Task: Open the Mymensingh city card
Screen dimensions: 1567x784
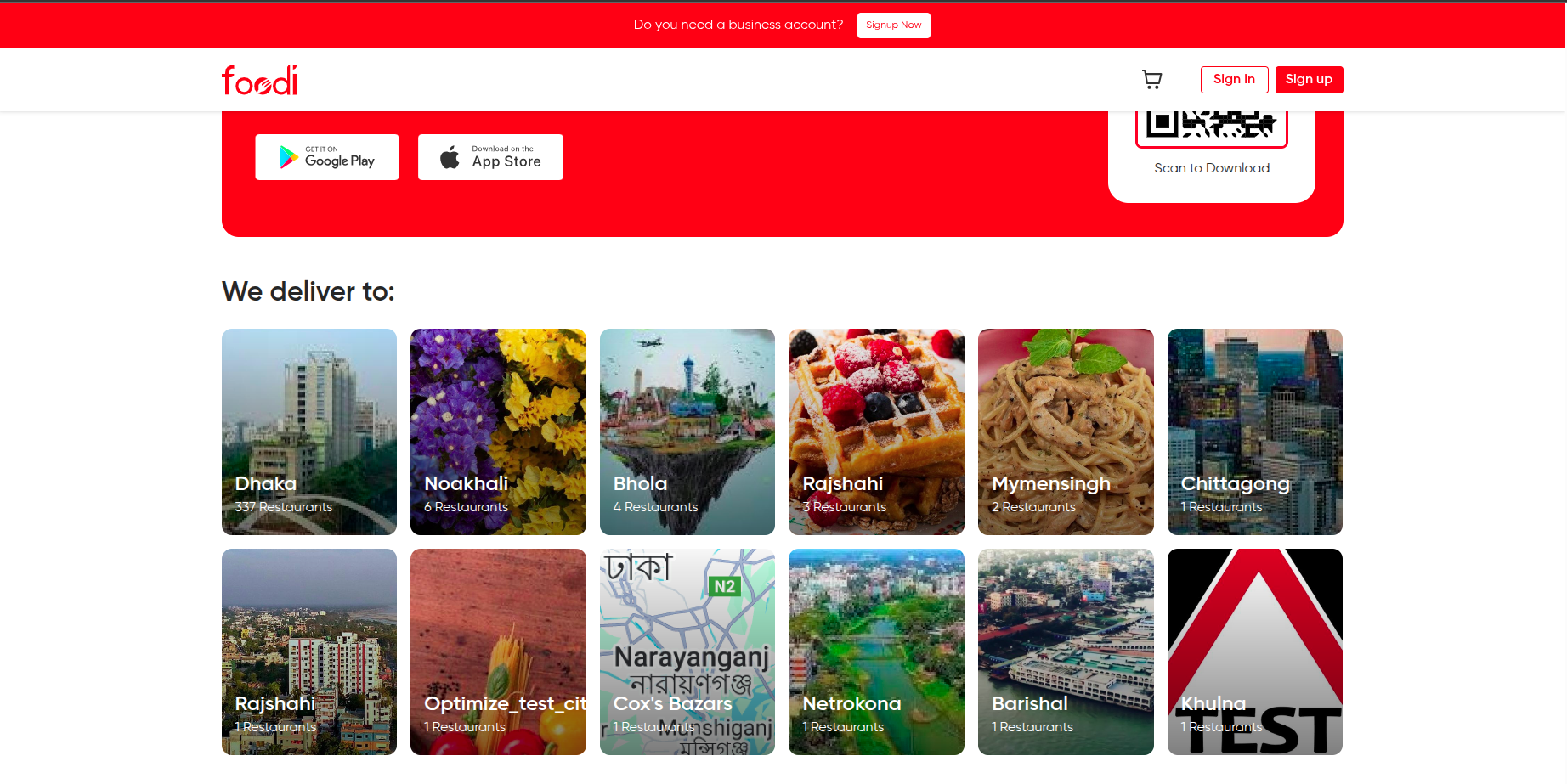Action: click(x=1066, y=431)
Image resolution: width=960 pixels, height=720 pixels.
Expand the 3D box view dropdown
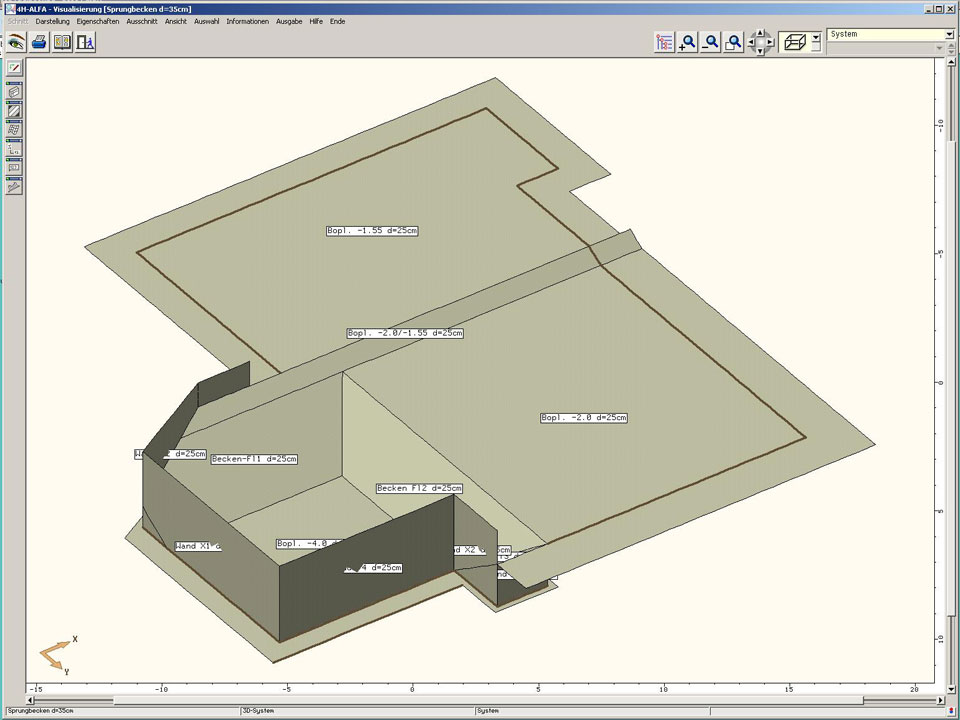(x=816, y=37)
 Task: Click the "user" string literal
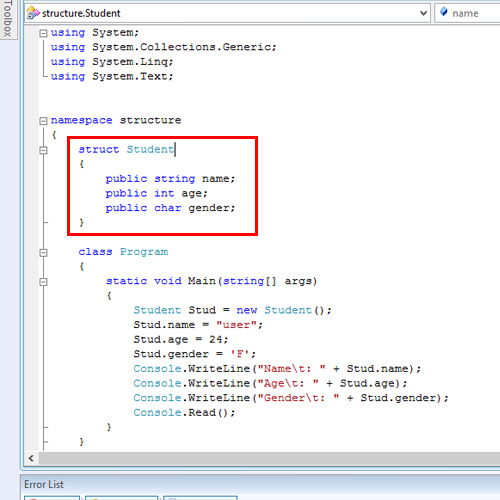click(236, 325)
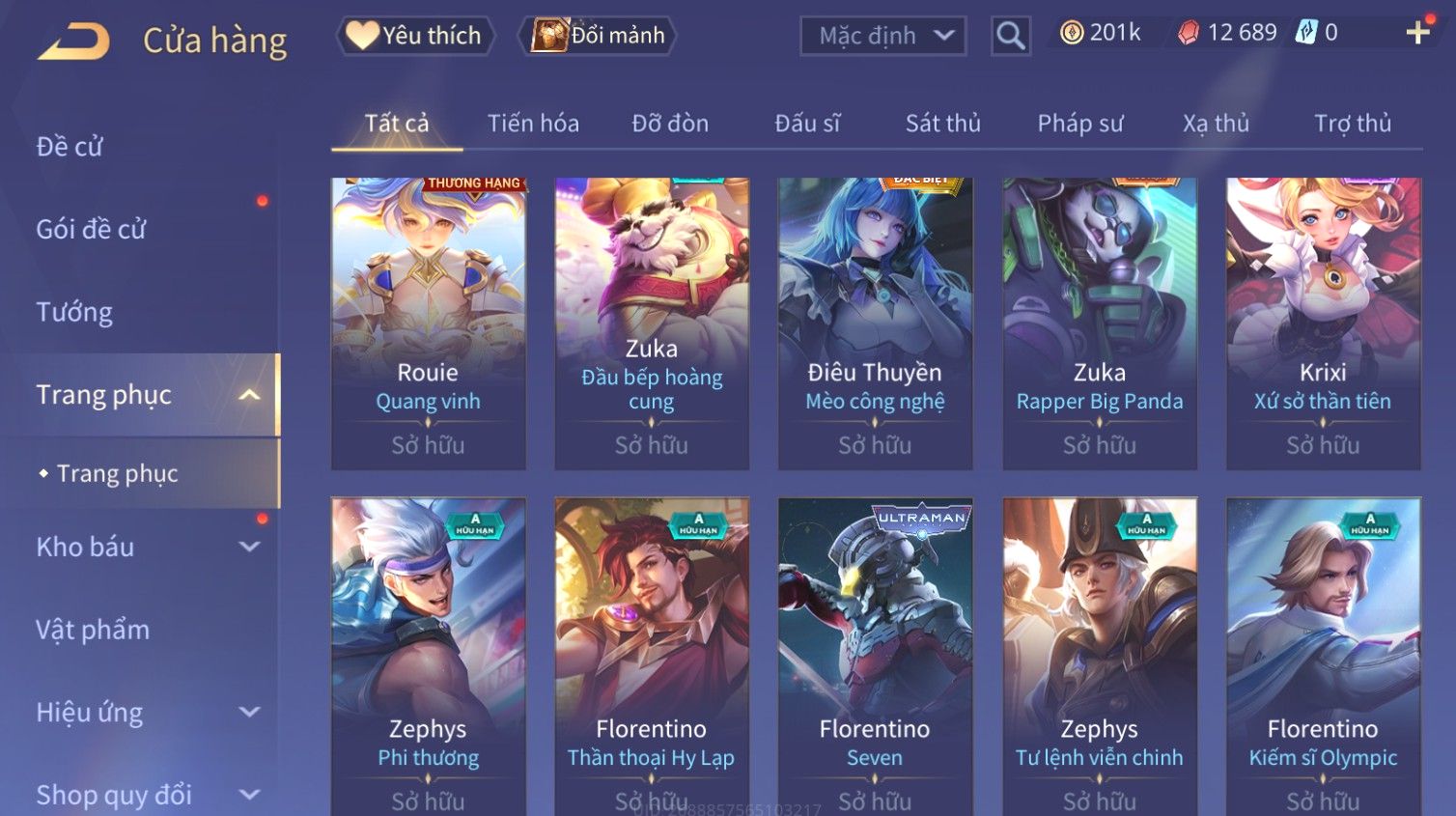Tap the red gem currency icon
Image resolution: width=1456 pixels, height=816 pixels.
1189,33
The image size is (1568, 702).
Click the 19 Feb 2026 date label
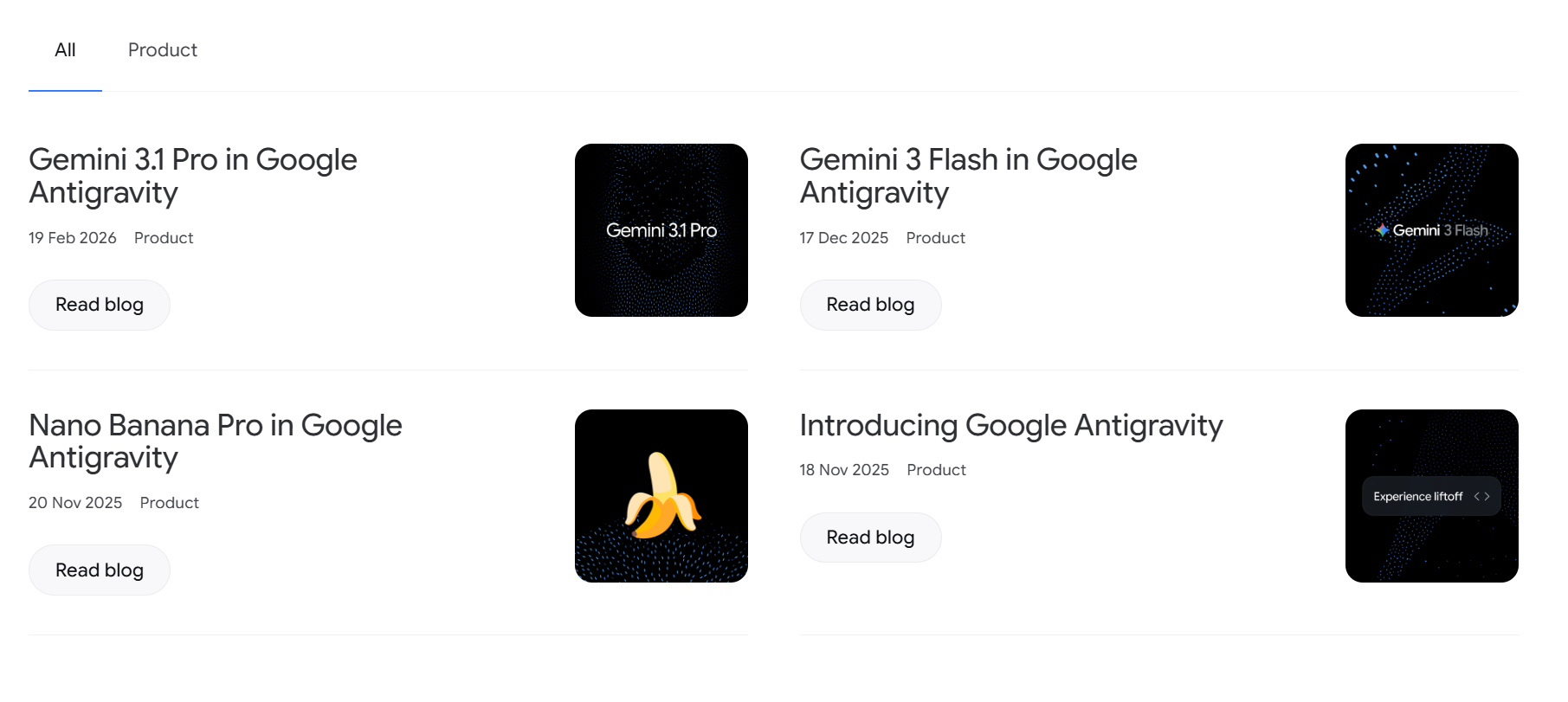click(73, 238)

————————

WORK TO BE COMPLETED
In your copy, include every record word for word but no pictures.

RESPONSE BOX
Task: Open the Mymensingh city card
Screen dimensions: 1567x784
Action: click(x=1066, y=431)
Image resolution: width=960 pixels, height=720 pixels.
Expand the 3D box view dropdown
(x=816, y=37)
 Task: Click the "user" string literal
click(236, 325)
Tap the red gem currency icon
Image resolution: width=1456 pixels, height=816 pixels.
1189,33
The image size is (1568, 702).
Click the 19 Feb 2026 date label
click(73, 238)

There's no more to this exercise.